-- Opening Marker --
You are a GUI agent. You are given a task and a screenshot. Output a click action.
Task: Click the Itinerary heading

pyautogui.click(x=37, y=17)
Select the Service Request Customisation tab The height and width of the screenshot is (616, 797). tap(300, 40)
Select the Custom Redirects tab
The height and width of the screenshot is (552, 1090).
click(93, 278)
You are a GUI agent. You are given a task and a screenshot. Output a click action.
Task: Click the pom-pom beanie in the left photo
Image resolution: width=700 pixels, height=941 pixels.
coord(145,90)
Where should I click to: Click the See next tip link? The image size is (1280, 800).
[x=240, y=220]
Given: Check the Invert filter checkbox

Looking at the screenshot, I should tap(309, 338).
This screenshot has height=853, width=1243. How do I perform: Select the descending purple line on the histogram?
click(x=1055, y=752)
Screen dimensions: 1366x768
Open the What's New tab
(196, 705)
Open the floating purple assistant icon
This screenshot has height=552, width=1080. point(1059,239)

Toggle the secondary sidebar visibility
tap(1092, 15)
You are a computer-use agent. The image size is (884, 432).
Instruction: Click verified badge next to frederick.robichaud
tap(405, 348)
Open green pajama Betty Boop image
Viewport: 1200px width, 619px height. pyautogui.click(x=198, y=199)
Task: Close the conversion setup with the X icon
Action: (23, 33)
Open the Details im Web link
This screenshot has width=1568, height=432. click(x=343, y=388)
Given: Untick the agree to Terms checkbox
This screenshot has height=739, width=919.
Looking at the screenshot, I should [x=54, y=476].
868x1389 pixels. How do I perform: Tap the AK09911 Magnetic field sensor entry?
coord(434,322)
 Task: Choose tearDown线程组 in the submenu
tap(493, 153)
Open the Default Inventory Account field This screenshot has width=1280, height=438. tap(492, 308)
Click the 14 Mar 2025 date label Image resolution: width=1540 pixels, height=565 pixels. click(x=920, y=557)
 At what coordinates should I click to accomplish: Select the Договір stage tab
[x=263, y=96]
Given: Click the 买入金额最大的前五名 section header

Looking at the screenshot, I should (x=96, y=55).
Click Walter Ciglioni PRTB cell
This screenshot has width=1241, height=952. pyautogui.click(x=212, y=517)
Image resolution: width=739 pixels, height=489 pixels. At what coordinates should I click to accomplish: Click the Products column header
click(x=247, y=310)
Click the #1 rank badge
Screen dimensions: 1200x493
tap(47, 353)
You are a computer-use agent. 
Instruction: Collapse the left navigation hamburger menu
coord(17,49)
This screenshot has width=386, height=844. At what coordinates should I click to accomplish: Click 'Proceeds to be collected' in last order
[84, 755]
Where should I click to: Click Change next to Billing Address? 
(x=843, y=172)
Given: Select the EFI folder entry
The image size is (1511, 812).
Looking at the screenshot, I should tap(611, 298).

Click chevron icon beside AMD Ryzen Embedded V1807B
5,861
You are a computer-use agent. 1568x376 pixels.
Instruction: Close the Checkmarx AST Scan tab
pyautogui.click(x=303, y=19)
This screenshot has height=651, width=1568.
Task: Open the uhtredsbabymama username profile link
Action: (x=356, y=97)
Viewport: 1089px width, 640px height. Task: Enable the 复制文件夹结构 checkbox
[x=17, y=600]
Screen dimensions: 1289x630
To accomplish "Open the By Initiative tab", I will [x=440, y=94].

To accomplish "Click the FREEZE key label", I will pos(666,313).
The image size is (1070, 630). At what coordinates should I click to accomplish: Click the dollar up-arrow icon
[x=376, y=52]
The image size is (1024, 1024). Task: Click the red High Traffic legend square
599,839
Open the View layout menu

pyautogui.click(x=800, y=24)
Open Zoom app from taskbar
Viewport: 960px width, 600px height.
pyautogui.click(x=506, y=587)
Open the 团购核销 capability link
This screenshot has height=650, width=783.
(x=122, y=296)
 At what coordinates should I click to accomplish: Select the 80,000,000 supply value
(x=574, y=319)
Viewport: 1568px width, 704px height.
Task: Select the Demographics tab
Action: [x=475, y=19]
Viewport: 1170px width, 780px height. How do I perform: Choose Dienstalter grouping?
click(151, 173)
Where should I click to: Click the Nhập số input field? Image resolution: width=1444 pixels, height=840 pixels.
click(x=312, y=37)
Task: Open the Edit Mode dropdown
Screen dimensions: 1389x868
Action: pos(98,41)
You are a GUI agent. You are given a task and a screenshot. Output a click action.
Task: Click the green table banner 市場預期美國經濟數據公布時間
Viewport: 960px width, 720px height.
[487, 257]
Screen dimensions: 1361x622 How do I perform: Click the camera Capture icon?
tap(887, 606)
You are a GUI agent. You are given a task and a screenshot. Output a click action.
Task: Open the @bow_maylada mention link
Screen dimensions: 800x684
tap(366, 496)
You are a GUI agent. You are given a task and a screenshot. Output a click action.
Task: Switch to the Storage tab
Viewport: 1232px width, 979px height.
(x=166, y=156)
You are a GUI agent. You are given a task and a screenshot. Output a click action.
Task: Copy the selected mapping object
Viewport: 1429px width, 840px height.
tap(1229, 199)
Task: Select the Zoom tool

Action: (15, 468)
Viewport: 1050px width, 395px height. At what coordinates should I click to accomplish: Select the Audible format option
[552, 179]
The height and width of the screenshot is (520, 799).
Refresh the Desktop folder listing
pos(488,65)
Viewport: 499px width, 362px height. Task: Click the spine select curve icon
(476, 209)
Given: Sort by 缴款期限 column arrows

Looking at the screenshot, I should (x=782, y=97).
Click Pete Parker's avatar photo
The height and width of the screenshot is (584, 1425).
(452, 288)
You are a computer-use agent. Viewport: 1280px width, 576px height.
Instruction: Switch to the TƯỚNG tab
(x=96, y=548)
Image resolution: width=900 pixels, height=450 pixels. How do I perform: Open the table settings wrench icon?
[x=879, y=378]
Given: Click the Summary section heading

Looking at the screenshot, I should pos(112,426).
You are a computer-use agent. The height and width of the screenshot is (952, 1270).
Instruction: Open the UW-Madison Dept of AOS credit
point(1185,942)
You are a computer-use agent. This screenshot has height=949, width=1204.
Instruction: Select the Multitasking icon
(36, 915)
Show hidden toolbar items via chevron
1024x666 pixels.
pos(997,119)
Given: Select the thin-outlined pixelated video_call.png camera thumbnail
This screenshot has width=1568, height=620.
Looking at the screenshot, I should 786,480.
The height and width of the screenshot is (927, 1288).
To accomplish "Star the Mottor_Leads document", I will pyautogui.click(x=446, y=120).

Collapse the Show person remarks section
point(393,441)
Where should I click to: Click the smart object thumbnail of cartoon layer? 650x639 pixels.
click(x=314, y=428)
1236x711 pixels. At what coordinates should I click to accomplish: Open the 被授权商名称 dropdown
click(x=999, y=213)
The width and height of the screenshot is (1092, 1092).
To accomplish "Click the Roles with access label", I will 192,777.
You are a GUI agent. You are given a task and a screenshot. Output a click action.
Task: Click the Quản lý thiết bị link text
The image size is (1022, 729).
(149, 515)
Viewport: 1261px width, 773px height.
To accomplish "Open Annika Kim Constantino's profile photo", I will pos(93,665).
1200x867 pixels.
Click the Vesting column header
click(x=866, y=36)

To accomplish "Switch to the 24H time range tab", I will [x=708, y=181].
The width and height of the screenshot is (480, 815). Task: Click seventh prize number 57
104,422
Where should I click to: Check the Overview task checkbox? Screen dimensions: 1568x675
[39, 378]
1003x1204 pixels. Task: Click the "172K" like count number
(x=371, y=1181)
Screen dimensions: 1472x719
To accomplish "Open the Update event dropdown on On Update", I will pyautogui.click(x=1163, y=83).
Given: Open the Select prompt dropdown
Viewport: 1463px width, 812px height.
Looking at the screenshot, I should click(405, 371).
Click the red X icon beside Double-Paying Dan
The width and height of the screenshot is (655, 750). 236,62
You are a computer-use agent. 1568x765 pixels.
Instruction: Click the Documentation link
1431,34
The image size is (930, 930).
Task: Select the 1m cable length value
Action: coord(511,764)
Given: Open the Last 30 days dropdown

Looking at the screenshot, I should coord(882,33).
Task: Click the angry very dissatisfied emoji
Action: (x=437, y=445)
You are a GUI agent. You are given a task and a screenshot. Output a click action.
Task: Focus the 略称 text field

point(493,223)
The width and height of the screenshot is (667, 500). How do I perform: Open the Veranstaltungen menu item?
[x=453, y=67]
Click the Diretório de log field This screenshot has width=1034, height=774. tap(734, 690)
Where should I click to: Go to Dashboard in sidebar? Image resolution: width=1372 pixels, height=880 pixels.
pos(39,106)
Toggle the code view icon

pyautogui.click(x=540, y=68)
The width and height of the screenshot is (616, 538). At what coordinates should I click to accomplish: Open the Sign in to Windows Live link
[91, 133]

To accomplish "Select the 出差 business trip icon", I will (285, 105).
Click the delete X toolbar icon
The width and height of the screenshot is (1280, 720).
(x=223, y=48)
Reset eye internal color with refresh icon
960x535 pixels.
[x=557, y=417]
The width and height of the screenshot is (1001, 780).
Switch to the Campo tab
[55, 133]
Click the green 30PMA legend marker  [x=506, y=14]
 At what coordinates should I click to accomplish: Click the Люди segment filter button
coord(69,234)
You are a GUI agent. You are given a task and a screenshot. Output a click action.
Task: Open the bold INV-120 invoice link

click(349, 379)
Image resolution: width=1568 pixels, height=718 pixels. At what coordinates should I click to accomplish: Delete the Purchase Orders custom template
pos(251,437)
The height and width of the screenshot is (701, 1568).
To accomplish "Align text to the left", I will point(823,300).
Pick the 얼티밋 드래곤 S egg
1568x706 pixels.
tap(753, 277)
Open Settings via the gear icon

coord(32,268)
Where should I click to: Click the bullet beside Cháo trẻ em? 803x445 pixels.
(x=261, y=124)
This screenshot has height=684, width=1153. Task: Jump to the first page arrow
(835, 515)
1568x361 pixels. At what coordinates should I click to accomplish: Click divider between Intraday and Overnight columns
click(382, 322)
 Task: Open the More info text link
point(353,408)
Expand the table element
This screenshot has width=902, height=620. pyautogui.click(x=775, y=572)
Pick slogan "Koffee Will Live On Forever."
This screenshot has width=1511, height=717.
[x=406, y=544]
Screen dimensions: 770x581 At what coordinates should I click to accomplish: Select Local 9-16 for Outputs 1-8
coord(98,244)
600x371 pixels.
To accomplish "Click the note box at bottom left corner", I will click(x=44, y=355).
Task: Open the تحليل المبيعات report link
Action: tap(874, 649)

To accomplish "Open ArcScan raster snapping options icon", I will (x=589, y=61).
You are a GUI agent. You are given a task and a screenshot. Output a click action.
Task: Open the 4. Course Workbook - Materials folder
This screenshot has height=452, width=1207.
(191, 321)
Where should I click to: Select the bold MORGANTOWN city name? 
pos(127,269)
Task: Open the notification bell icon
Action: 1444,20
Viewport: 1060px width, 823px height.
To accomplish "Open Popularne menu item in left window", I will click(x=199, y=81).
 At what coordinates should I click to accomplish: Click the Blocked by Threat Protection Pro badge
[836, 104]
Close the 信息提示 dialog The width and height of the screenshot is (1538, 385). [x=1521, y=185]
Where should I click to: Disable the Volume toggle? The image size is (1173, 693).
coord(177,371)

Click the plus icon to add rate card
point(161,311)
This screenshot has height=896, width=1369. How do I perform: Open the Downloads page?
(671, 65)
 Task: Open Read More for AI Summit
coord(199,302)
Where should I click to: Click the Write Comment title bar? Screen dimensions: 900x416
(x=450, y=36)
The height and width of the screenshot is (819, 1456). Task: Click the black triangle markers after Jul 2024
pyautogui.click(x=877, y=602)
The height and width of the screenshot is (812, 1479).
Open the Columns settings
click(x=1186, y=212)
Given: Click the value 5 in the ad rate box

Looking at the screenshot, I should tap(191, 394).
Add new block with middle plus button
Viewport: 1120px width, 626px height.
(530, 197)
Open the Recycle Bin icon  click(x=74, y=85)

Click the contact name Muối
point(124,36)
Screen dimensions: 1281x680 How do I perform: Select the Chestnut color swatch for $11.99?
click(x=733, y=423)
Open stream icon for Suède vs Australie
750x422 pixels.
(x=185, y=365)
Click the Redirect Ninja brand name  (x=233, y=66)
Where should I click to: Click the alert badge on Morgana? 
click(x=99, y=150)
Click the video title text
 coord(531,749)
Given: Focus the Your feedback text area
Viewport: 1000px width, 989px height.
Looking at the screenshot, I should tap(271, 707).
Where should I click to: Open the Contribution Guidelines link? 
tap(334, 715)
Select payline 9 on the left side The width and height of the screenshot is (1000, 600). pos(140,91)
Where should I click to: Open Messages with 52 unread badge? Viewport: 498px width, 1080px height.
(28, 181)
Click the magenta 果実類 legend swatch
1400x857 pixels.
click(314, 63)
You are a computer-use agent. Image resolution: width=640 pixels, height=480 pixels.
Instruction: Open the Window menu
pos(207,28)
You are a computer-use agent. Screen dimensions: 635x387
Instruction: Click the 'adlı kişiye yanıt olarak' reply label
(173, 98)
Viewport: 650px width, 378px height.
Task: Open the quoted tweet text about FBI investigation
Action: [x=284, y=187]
-- Closing Marker --
◆ **WHAT THE TASK REQUIRES**
Go through the listing and copy each line that includes the string "Pick".

◆ **OUTPUT**
Pick the 얼티밋 드래곤 S egg
Pick slogan "Koffee Will Live On Forever."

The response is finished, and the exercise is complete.